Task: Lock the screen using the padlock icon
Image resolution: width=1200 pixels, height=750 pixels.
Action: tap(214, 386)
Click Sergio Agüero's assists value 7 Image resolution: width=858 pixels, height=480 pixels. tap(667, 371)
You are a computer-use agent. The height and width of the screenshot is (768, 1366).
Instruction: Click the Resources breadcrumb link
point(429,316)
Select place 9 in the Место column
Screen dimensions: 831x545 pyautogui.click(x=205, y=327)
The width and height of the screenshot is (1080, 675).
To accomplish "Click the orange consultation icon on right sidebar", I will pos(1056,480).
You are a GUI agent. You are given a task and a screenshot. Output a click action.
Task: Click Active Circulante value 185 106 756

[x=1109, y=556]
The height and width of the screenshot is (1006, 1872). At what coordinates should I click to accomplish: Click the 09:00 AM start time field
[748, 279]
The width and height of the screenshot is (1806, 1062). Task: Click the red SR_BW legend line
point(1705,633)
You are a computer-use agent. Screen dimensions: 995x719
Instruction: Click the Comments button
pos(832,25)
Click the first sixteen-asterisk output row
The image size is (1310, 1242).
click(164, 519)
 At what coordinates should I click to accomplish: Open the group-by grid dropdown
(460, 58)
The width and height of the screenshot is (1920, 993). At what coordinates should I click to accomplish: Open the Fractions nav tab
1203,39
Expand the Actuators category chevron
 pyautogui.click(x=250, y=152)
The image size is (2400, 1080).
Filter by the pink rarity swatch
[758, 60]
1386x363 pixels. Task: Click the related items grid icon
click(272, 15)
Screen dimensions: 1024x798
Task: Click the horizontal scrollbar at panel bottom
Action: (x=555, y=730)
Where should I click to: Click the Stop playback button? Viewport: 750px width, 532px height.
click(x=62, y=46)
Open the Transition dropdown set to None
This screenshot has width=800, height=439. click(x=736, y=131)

-=-=-

• [Problem requirements]:
Using the data above, reproduce exactly the lines from the line that contains "The width and height of the screenshot is (1806, 1062)." through the line that contains "Click the first sixteen-asterisk output row", including both.

• [Solved exercise]:
The width and height of the screenshot is (1806, 1062). Task: Click the red SR_BW legend line
point(1705,633)
You are a computer-use agent. Screen dimensions: 995x719
Instruction: Click the Comments button
pos(832,25)
Click the first sixteen-asterisk output row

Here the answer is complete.